2017 sample: Anaplastic, Grade III oligoastrocytoma (OA) with a dual genotype.
Discussion
According to the 2016 WHO Central Nervous System tumor classification, which integrated molecular biology and histology into diagnosis, nearly all of the IDH mutant gliomas are classified as either astrocytomas—IDH mutant, or oligodendrogliomas—IDH mutant and 1p/19q co‐deletion. The diagnosis of oligoastrocytoma is strongly discouraged. Despite this, true oligoastrocytomas consisting of histologically and molecularly distinct astrocytic and oligodendroglial tumor populations have been reported, albeit rarely, with only five cases of oligoastrocytomas supported by the molecular findings 1, 2, 3, 4. The present case, to the best of our knowledge, is the first to be extensively analyzed by a large targeted NGS panel (Supplementary Data). This molecular profiling allowed us to identify different tumor cell subpopulations in the different morphological areas. The presence of the same IDH2 mutation in the 2009 and in both areas of the 2017 samples at similar allelic frequencies indicates that this is a driver event in the tumor. As proposed by many authors and the 2016 WHO, we can assume that OAs come from an IDH mutant cell of origin, but later during tumorigenesis develop cytologically distinct subpopulations, as observed in the present case. Indeed, the variation of allelic frequencies for TP53 mutations and the difference in ATRX and CIC mutations is consistent with the presence of molecularly distinct tumor cell subpopulations. The presence of CIC mutation and 1p19q co‐deletion in the tumor block of the 2017 sample is consistent with the diagnosis of an oligodendroglial tumor. In contrast, the absence of CIC mutation, 1p19q co‐deletion and ATRX IHC expression in the 2009 sample and in the infiltrating cells of 2017 sample is consistent with the diagnosis of an astrocytic tumor. This is also supported by the detection of ATRX deletion in the 2009 sample. Different hypotheses on the evolution of the tumor can be formulated. We cannot elucidate whether the two morphological components were already present in the 2009 tumor, or whether these two components evolved due to tumoral progression in 2017. It should be noted that this is the first description of a diagnosis of OA at recurrence. In conclusion, this case revealed the difficulties of diagnosing tumors with mixed morphologies and dual genotypes, when applying the 2016 WHO classification.

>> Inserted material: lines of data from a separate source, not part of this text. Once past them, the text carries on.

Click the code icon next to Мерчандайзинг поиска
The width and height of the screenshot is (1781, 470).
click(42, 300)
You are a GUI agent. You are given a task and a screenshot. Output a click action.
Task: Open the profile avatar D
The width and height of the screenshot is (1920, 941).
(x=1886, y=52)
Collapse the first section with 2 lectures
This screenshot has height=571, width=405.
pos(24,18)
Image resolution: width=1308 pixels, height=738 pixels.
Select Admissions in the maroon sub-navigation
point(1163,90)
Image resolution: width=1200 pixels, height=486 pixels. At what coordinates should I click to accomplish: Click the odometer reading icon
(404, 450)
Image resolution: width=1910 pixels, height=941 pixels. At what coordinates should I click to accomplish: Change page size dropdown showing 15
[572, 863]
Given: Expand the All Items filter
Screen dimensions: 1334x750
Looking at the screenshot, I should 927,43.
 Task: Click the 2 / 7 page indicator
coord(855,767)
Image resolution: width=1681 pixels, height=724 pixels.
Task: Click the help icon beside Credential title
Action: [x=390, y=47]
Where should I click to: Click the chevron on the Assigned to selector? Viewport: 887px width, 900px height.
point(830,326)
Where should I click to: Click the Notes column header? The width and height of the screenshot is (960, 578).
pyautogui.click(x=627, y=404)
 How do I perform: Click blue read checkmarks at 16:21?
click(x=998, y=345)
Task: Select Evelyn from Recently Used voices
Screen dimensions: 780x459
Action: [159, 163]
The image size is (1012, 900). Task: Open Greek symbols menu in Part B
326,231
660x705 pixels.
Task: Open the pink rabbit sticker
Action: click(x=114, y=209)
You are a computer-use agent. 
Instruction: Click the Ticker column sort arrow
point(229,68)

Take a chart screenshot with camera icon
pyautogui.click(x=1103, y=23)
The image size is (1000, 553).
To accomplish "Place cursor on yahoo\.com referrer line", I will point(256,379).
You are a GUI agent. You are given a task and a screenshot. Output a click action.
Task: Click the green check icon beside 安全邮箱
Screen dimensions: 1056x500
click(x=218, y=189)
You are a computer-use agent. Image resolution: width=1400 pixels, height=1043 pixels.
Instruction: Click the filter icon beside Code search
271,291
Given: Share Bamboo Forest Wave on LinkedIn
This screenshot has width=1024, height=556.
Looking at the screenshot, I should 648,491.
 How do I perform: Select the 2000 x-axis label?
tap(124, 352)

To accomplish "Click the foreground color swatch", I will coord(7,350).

EDITOR’S NOTE: Using the standardized terminology recommended by the International Collaboration on Cancer reporting (ICCR) this complex case would be designated:
2016 CNS WHO diagnosis: Oligoastrocytoma, NOS
Histological appearance: Diffuse glioma
WHO (histological) grade: II
Molecular parameters:IDH2 R172L mutation, ATRX mutation, TP53 mutation, variable CIC mutation, variable 1p/19q co‐deletion.